The first 16 months of the probe cost $25.2 million in total.
The special counsel’s fourth and final spending report took significantly longer to disclose than prior filings, and arrived weeks after Justice Department officials expected it to be made public.
But even in its absence, political leaders including President Donald Trump and House Judiciary Committee Chairman Jerry Nadler, D-N.Y., have made the cost of the investigation a focal point of their arguments for or against it.
Trump, without providing evidence, has asserted since at least November of last year that the investigation cost more than $40 million.
But Democrats have countered that the millions of dollars estimated to be forfeited from individuals found guilty through the probe — such as Trump’s former campaign chairman, Paul Manafort — effectively zeroed out the costs.
“You secured the convictions of President Trump’s campaign chairman, his deputy campaign manager, his national security advisor, and his personal lawyer, among others,” Nadler said at the start of Mueller’s historic testimony before the House Judiciary Committee last week.
“In the Paul Manafort case alone, you recovered as much as $42 million, so that the cost of your investigation to the taxpayers approaches zero.”
The White House did not immediately respond to CNBC’s request for comment on the cost of Mueller’s investigation.
PolitiFact reported that the money collected through forfeiture would not directly pay off the special counsel’s bills, but would go into the DOJ’s Assets Forfeiture Fund.
The final report on the costs of Mueller’s investigation of Russian meddling, possible Trump campaign coordination with Russia and possible obstruction of justice by Trump covers the period from Oct. 1, 2018, through the end of the probe May 31.

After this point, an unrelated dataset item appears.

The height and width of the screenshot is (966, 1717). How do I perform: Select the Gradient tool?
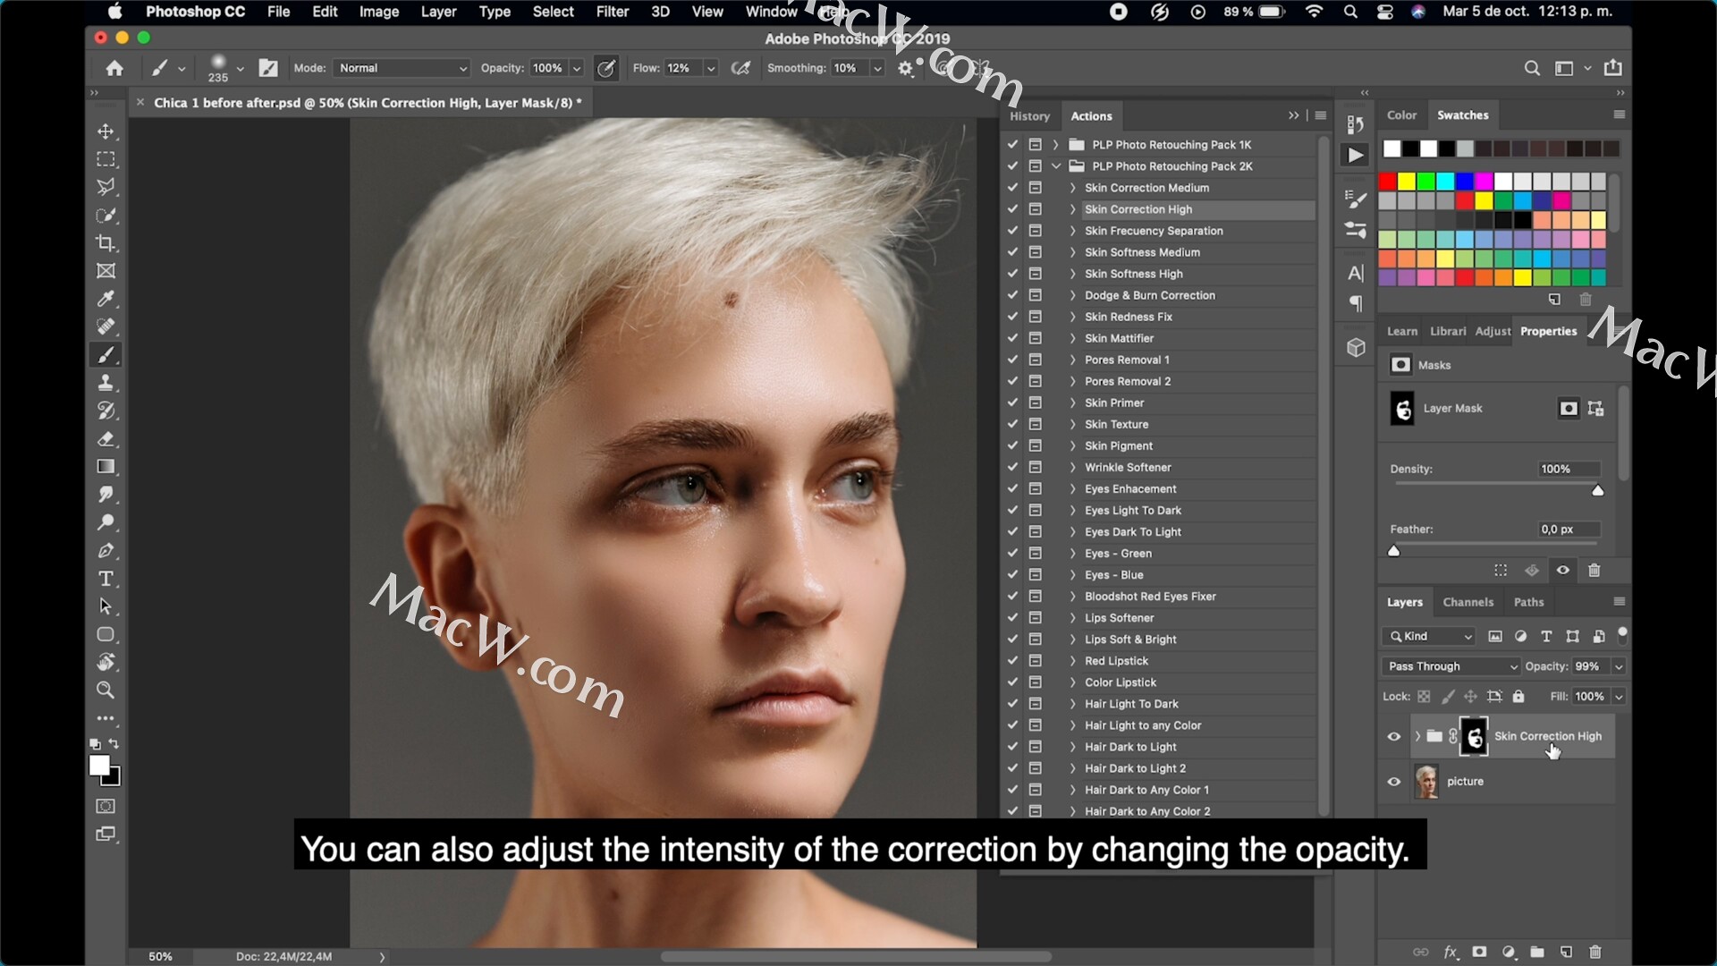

The majority of Mueller’s overall costs — $2.45 million — came from paying his staff, the report shows.
Mueller’s team included 19 lawyers supported by 40 FBI agents, along with intelligence analysts, forensic accountants and other staff, according to Attorney General William Barr’s summary of the report from March.
The probe, which lasted from May 2017 to March 2019, led to more than 100 criminal charges being filed against three Russian companies and 34 individuals, including half a dozen former Trump advisors.
A DOJ official told CNBC last month that the final report was expected to be released in mid-July. But it was not released until Friday — nine days after Mueller testified before two House committees on Capitol Hill, that left Republicans and Democrats in the dark about the total cost and scope of the investigation during their first, and likely only, opportunity to question Mueller since the end of the Russia probe.
The three other expenditures reports were all released in intervals of roughly between six and six-and-a-half months. But it took seven months and 19 days for the final report to come out.